### WORKING DATA
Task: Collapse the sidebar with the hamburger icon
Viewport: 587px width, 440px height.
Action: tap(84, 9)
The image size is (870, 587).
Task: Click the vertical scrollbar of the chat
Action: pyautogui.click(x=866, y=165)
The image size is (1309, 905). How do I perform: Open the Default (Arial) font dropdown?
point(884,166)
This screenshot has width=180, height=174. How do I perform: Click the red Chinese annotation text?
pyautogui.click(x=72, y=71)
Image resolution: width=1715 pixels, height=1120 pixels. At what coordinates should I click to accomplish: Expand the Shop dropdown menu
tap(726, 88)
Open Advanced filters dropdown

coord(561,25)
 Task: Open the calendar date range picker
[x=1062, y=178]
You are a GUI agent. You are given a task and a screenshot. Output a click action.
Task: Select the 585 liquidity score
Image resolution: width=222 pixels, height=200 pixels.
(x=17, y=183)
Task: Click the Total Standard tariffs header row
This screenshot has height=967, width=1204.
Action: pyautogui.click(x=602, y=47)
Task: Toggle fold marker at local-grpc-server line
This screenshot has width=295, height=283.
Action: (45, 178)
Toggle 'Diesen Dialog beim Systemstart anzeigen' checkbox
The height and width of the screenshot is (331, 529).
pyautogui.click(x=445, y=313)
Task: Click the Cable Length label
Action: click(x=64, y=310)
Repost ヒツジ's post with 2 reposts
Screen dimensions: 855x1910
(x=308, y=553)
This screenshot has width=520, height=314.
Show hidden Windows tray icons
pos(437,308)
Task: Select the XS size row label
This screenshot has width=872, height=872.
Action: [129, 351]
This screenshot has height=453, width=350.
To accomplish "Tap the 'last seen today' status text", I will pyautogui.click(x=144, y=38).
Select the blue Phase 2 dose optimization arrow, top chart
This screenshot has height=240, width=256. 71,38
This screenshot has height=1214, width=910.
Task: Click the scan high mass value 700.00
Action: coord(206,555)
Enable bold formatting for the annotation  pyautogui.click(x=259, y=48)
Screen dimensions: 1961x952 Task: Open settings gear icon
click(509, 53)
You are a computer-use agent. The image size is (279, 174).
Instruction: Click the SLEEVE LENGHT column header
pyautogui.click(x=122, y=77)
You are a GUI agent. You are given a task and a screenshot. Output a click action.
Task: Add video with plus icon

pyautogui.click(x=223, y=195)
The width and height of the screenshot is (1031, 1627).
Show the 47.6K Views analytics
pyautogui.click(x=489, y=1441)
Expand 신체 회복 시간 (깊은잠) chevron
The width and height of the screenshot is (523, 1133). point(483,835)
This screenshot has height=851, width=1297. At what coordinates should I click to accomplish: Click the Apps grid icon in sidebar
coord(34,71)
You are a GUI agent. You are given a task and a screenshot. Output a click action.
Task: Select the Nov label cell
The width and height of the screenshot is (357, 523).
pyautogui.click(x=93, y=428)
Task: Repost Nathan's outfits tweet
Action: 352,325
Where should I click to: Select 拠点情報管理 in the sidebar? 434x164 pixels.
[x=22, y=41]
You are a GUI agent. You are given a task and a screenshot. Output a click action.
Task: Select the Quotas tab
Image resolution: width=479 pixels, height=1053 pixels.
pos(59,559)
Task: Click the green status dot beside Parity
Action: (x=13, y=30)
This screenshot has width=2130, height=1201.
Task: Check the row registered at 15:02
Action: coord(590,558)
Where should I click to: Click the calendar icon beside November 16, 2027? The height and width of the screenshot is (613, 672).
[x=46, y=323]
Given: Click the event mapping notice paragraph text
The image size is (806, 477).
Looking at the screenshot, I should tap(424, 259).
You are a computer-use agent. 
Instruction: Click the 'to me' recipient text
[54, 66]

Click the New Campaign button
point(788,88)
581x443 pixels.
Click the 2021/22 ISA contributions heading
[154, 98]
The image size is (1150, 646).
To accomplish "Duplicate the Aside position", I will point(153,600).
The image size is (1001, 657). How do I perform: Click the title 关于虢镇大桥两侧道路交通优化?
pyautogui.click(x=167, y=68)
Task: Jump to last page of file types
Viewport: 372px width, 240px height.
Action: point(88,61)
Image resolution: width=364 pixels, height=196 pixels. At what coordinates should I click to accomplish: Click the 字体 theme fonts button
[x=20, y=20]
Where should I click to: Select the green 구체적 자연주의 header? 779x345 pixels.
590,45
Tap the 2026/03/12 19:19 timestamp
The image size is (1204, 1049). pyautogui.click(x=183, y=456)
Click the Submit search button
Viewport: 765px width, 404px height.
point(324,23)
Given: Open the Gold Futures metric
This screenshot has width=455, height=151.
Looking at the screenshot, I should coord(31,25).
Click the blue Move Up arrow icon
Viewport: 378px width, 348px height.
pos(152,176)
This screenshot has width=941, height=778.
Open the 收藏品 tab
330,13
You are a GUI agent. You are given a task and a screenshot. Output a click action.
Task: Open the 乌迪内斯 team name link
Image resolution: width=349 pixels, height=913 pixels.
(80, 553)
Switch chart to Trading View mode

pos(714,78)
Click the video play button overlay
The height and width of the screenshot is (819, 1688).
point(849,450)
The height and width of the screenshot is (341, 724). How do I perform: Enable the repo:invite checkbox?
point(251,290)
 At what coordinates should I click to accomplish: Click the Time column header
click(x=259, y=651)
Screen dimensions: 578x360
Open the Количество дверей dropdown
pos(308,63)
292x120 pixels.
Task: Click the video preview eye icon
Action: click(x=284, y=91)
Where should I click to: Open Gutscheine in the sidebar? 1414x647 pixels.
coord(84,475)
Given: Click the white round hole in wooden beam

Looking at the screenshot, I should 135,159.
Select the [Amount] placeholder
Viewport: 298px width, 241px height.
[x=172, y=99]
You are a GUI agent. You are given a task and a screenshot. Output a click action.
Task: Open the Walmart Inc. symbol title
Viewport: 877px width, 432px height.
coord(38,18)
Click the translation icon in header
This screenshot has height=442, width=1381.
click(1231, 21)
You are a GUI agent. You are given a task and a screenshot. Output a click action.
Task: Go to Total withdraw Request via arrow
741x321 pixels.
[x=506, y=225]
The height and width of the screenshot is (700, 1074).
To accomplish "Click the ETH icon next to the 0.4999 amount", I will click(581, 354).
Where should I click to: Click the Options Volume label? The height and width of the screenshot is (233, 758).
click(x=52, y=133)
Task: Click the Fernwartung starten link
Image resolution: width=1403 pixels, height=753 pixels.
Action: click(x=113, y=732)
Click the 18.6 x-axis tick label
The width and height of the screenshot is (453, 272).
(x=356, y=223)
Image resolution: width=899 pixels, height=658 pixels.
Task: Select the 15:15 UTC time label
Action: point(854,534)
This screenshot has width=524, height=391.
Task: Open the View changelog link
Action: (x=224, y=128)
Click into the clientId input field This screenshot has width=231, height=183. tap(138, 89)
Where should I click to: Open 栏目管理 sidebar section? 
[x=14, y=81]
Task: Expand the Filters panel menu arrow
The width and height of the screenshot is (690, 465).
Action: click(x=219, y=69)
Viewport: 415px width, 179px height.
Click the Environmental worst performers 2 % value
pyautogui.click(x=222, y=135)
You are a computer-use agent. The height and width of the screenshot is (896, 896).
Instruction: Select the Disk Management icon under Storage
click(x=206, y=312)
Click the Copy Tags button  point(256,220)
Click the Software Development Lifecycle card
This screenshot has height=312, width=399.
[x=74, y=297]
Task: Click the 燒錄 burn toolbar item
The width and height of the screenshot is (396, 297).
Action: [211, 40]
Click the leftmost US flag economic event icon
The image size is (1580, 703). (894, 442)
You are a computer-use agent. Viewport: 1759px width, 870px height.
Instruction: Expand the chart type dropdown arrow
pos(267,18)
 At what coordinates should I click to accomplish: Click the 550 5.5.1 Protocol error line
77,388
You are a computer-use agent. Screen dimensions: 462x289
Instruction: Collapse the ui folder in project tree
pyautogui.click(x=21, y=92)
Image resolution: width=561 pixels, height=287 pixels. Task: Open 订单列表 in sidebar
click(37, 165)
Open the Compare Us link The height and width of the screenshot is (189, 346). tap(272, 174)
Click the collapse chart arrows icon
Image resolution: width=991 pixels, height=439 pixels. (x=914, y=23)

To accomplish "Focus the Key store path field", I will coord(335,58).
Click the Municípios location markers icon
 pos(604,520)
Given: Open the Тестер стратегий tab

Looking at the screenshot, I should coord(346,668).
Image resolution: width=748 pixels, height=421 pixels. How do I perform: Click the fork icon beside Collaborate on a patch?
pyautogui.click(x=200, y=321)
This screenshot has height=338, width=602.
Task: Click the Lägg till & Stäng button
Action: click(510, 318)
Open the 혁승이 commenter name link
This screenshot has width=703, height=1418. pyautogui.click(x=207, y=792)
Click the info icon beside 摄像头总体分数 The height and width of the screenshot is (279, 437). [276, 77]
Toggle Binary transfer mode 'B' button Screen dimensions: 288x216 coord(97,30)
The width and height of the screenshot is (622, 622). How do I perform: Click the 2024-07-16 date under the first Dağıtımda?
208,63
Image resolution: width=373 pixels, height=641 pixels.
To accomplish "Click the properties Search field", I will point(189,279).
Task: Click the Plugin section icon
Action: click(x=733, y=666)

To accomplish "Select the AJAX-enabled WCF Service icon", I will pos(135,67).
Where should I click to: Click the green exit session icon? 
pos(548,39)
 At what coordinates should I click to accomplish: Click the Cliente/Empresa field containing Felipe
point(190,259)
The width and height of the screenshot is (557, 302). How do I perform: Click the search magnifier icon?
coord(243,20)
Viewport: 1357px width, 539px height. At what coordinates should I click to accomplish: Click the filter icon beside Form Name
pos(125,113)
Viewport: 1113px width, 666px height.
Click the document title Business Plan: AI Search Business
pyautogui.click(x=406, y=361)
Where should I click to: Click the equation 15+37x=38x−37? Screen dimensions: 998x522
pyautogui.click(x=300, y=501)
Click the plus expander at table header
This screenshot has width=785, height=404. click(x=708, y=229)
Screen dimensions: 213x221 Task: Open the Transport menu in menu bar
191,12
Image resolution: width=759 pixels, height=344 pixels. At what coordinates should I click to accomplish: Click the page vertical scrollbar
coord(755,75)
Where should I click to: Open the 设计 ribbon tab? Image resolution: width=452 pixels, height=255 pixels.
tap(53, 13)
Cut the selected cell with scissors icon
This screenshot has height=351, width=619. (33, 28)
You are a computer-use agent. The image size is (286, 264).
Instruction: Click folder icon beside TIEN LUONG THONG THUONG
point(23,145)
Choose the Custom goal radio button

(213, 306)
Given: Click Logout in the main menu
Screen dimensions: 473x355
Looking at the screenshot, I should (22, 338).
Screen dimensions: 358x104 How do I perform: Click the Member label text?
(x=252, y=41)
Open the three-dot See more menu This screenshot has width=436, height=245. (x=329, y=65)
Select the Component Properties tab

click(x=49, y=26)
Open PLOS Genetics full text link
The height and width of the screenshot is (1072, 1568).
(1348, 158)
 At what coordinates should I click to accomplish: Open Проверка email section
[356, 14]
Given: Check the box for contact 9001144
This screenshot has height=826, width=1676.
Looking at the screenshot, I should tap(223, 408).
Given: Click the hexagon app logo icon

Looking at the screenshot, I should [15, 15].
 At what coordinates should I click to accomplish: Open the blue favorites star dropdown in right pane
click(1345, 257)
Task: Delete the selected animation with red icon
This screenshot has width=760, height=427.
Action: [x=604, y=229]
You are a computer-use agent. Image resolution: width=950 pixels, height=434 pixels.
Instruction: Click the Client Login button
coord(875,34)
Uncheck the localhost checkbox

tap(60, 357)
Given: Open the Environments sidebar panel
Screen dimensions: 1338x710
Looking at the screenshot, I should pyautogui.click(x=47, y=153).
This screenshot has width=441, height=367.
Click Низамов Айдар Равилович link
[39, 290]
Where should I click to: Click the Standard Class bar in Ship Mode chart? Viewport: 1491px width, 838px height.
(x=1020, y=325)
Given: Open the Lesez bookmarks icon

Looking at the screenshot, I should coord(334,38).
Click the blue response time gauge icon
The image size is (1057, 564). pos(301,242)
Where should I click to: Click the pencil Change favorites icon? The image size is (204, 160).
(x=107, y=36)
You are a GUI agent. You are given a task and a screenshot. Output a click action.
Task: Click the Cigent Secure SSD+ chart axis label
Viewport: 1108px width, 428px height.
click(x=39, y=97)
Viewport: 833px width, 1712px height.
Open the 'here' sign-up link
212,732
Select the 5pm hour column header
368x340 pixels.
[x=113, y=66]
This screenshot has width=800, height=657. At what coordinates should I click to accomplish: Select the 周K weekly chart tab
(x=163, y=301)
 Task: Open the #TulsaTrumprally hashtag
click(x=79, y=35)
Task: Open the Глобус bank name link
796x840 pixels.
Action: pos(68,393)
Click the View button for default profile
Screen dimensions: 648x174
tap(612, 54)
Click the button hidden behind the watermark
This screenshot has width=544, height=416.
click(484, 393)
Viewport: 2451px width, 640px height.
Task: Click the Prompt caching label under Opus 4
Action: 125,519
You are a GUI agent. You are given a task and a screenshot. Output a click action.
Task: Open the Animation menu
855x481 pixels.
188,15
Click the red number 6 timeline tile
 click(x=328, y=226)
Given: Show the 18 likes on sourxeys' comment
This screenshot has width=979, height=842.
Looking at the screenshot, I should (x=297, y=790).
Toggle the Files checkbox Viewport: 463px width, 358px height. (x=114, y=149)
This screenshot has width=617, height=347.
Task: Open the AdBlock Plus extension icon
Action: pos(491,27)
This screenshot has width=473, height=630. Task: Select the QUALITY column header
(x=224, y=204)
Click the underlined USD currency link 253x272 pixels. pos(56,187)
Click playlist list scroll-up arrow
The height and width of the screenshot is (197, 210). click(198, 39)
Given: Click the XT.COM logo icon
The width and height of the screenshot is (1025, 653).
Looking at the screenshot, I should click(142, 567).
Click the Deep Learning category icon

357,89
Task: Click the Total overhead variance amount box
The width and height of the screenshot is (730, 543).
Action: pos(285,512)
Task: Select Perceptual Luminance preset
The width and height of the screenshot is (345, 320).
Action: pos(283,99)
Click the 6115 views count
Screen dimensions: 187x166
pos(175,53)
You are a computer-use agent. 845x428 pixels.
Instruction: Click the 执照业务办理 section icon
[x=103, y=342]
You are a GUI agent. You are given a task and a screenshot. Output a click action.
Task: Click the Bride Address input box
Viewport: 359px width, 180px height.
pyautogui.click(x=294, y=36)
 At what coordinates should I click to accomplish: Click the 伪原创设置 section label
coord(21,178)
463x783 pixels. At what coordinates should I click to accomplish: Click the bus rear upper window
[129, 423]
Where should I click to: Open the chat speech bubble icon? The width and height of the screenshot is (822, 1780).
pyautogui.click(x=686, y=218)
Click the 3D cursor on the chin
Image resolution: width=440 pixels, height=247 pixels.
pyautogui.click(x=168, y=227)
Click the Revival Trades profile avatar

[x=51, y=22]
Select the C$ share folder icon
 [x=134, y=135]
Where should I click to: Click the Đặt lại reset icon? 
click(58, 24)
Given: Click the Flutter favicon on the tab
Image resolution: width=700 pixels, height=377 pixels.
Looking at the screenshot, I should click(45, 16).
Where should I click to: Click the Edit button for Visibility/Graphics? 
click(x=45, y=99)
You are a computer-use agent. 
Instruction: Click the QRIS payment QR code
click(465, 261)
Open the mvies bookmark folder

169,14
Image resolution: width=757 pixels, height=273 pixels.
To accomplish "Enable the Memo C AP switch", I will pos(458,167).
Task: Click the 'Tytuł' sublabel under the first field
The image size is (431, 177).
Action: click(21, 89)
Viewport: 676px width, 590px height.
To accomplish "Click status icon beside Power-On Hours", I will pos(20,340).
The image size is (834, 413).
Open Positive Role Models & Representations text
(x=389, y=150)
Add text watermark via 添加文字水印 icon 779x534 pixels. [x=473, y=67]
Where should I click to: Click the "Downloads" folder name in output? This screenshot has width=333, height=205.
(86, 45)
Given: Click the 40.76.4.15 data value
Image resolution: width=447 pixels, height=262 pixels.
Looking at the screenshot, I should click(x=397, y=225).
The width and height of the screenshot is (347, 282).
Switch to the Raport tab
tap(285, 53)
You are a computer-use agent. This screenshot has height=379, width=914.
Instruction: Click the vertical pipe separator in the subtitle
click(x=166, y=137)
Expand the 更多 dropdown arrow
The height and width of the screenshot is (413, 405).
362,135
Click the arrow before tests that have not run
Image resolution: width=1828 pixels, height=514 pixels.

### YOUR TASK
Scan the entries above for the string "panel", and copy every line where it turns up.

### ANSWER TO THE EXERCISE
Task: Expand the Filters panel menu arrow
Given: Open the Environments sidebar panel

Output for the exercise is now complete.